Request 1. Put the listing lines into a Markdown table with the columns Row and Listing line, leaving out blank lines. Begin at the line that contains "The height and width of the screenshot is (968, 750)." and stop after the line that contains "coord(627,210)".

His other print comics include Destroy!! (a deliberately over-the-top, over-sized single-issue comic book, intended as a parody of formulaic superhero fights), the graphic novel The New Adventures of Abraham Lincoln (done with a mixture of computer-generated and manually-drawn digital images), 12 issues writing DC Comics' Superman Adventures, and the three-issue limited series Superman: Strength.[5]
He is best known as a comics theorist or as some say, the "Aristotle of comics",[6] following the publication in 1993 of Understanding Comics, a wide-ranging exploration of the definition, history, vocabulary, and methods of the medium of comics, itself in comics form.[7] He followed in 2000 with Reinventing Comics (also in comics form), in which he outlined twelve "revolutions" that he argued would be keys to the growth and success of comics as a popular and creative medium. Finally, in 2006, he released Making Comics. Following publication, he went on a tour with his family that included all 50 U.S. states and parts of Europe.[8]
He was one of the earliest vocal supporters of micropayments.[9] He was also an adviser to BitPass, a company that provided an online micropayment system, which he helped launch with the publication of The Right Number, an online graphic novella priced at US$0.25 for each chapter. McCloud maintains an active online presence on his web site where he publishes many of his ongoing experiments with comics produced specifically for the web. Among the techniques he explores is the "infinite canvas" permitted by a web browser, allowing panels to be spatially arranged in ways not possible in the finite, two-dimensional, paged format of a physical book.[7]
He created a comic book that formed the press release introducing Google's web browser, Google Chrome, which was published on September 1, 2008.[10]
In 2009, McCloud was featured in The Cartoonist, a documentary film on the life and work of Jeff Smith, creator of Bone.[11]
McCloud was the principal author of the Creator's Bill of Rights, a 1988 document with the stated aim of protecting the rights of comic book creators and help aid against the exploitation of comic artists and writers by corporate work-for-hire practices.[12] The group that adopted the Bill also included artists Kevin Eastman, Dave Sim, and Stephen R. Bissette.[13] The Bill included twelve rights such as "The right to full ownership of what we fully create," and "The right to prompt payment of a fair and equitable share of profits derived from all of our creative work."[14]
In 1990, McCloud coined the idea of a 24-hour comic, a complete 24-page comic created by a single cartoonist in 24 consecutive hours. It was a mutual challenge with cartoonist Steve Bissette, intended to compel creative output with a minimum of self-restraining contemplation.[15] Thousands of cartoonists have since taken up the challenge. One of the notables to take up this challenge include Kevin Eastman, co-creator of Teenage Mutant Ninja Turtles. Rick Veitch also took up this challenge and used it as a springboard for his popular comic Rarebit Fiends. Dave Sim used some of his work from this challenge in Cerebus the Aardvark.[16] Neil Gaiman finished his story in the 24 hours and created "The Gaiman Variation".[17] Gaiman's participation was later lampooned in "Ghastly's Ghastly Comic", calling him "Neil 'Eighteen Pages' Gaiman".

Request 2. In the passage on McCloud, how much did each chapter of The Right Number cost?

Source data.
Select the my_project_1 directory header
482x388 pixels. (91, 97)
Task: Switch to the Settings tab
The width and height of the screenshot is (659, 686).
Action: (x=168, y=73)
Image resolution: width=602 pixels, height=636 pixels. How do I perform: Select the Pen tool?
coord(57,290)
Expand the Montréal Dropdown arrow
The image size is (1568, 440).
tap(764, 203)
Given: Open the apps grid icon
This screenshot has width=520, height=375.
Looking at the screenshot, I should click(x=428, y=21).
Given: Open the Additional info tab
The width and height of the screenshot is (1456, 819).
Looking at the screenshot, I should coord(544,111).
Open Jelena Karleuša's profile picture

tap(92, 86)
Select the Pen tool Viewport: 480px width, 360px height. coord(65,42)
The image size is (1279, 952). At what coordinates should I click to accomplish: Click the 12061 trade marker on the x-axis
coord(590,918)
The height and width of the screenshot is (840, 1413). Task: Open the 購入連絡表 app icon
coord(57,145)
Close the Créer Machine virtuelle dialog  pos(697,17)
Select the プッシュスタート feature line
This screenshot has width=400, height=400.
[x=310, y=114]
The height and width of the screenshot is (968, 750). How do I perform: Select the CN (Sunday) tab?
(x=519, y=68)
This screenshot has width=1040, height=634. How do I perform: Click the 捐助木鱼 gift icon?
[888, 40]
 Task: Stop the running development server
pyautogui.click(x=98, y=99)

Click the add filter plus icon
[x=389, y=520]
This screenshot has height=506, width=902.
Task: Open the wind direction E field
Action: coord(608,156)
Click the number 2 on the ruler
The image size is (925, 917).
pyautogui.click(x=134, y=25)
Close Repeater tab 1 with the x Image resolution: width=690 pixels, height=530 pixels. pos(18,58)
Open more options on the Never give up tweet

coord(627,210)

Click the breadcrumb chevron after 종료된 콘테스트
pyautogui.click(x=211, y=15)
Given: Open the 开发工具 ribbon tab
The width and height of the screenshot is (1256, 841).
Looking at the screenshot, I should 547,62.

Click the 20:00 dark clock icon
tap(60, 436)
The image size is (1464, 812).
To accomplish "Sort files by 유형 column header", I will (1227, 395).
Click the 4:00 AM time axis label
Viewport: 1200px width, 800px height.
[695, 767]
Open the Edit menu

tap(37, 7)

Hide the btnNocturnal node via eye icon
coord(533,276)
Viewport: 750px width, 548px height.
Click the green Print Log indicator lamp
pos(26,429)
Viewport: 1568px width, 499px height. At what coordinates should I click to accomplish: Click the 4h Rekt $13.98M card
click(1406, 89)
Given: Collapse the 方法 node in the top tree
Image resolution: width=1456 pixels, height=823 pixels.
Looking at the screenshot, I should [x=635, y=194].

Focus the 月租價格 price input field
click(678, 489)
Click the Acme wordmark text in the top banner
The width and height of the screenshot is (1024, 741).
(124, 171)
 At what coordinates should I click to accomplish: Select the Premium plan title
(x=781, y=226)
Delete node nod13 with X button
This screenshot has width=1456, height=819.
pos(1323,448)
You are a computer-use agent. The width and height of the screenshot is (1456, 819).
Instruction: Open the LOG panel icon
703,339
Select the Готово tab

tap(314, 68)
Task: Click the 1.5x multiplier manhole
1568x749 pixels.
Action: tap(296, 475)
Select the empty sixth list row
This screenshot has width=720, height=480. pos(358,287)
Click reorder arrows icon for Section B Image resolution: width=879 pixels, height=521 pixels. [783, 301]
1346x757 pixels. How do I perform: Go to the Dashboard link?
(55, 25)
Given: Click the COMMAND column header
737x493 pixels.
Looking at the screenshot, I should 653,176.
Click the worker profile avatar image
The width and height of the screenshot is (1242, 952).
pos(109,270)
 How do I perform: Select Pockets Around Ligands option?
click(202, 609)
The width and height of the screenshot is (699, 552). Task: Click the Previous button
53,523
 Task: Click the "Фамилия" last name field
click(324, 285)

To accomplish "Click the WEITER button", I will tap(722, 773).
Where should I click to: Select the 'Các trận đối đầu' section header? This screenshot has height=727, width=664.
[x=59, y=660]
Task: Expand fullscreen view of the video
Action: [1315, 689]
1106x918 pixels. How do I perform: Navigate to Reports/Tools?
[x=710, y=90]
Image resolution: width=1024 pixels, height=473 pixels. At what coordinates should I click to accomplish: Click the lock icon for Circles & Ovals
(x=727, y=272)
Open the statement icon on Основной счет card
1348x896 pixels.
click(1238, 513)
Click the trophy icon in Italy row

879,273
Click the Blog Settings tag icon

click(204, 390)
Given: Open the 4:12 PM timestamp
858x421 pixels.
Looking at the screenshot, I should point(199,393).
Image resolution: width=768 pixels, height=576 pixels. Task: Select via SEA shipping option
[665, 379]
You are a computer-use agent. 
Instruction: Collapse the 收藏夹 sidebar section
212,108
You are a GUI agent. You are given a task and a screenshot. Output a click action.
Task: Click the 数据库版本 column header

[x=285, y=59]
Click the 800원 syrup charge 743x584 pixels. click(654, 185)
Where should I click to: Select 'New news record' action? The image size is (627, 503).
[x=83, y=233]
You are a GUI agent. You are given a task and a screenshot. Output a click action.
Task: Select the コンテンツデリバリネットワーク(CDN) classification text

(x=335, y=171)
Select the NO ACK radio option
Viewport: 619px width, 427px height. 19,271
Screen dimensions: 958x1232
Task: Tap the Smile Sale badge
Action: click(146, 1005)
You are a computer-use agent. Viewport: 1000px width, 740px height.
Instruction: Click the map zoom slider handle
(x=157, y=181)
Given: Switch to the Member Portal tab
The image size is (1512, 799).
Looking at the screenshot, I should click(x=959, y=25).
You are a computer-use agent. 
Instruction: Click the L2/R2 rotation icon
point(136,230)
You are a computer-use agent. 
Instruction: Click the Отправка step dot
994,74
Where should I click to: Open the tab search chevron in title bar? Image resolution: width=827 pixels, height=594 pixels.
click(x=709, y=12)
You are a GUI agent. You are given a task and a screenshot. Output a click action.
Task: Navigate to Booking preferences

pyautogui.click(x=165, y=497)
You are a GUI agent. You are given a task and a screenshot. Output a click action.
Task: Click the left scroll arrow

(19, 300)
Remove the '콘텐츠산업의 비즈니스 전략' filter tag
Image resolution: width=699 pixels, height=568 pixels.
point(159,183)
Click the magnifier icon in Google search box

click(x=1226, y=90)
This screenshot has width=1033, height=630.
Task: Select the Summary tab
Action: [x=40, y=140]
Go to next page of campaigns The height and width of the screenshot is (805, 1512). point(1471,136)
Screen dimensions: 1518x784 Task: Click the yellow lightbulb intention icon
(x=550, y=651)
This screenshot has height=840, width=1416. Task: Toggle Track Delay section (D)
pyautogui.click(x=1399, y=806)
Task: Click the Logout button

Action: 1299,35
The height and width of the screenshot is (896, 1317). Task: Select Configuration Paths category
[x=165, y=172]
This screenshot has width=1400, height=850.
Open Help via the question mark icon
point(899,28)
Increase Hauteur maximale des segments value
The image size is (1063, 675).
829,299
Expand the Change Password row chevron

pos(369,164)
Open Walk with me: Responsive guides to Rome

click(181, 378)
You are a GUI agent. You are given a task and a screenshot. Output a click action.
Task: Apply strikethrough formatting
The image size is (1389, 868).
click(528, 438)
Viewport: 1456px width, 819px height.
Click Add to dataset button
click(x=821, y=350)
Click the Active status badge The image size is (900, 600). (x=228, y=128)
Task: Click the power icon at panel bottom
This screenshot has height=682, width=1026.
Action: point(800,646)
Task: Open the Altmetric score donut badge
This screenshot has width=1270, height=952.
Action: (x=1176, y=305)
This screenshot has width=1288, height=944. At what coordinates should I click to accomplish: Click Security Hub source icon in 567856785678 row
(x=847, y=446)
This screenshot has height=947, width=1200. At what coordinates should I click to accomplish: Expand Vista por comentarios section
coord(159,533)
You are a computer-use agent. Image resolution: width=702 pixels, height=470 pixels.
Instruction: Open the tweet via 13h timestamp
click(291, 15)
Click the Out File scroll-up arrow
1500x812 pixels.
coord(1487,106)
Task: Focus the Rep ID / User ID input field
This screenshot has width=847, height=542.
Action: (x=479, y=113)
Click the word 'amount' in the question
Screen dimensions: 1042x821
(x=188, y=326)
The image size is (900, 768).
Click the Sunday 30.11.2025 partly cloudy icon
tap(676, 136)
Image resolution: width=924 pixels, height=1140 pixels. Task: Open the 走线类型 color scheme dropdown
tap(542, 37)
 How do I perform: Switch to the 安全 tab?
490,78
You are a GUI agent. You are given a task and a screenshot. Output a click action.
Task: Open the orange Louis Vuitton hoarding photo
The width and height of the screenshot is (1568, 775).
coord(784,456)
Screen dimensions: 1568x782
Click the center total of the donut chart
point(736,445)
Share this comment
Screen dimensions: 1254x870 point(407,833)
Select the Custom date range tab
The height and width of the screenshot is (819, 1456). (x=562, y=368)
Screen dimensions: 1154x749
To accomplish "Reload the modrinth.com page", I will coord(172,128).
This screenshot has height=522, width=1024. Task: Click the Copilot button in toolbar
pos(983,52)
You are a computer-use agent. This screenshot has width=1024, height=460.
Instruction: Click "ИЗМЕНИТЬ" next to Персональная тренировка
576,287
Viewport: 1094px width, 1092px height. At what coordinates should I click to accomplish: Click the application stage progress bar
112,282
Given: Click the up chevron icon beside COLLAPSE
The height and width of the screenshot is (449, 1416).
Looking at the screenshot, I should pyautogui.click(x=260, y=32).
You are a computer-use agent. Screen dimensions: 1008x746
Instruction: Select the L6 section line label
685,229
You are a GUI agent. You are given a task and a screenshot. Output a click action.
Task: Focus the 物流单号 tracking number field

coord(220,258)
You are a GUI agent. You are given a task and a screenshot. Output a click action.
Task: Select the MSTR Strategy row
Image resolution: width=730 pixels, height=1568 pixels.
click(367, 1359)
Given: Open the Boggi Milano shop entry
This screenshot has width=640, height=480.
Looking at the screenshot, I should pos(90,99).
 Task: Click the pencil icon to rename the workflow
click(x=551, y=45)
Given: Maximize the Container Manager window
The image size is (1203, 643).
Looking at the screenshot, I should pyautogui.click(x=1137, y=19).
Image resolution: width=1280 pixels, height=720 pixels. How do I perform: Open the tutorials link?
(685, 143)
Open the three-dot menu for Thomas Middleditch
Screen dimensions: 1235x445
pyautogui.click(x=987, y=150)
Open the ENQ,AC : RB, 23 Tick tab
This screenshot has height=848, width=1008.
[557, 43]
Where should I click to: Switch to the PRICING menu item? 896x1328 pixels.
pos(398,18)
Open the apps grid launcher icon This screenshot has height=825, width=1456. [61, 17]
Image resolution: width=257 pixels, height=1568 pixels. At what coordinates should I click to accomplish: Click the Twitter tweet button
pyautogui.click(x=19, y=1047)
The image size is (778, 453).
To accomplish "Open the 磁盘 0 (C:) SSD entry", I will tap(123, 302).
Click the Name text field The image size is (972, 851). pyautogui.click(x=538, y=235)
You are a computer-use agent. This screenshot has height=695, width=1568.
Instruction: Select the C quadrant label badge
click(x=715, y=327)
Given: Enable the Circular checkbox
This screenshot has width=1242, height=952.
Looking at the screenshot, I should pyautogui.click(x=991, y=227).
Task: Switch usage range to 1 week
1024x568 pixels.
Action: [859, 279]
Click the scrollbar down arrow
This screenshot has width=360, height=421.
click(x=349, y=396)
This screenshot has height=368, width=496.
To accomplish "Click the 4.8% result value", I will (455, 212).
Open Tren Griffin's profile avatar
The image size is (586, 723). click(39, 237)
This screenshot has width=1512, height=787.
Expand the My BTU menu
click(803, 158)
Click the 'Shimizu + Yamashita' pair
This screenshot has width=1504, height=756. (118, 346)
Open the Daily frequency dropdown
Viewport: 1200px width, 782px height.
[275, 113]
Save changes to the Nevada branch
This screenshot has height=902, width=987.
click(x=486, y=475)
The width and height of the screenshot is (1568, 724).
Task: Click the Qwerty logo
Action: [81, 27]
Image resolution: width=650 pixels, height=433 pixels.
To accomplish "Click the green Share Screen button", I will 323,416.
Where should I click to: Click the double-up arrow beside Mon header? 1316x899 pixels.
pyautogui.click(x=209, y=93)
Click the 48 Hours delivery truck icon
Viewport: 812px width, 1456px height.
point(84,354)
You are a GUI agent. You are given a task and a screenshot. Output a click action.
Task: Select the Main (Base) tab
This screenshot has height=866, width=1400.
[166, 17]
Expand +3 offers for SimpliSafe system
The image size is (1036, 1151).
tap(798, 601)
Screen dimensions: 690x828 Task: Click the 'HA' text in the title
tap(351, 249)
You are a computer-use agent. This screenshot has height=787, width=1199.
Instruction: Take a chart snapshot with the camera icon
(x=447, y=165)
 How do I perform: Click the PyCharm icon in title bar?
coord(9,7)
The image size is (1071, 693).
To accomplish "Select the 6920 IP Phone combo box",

Expected output 1.
| Row | Listing line |
|---|---|
| 1 | The height and width of the screenshot is (968, 750). How do I perform: Select the CN (Sunday) tab? |
| 2 | (x=519, y=68) |
| 3 | This screenshot has width=1040, height=634. How do I perform: Click the 捐助木鱼 gift icon? |
| 4 | [888, 40] |
| 5 |  Task: Stop the running development server |
| 6 | pyautogui.click(x=98, y=99) |
| 7 | Click the add filter plus icon |
| 8 | [x=389, y=520] |
| 9 | This screenshot has height=506, width=902. |
| 10 | Task: Open the wind direction E field |
| 11 | Action: coord(608,156) |
| 12 | Click the number 2 on the ruler |
| 13 | The image size is (925, 917). |
| 14 | pyautogui.click(x=134, y=25) |
| 15 | Close Repeater tab 1 with the x Image resolution: width=690 pixels, height=530 pixels. pos(18,58) |
| 16 | Open more options on the Never give up tweet |
| 17 | coord(627,210) |

Expected output 2. US$0.25 per chapter.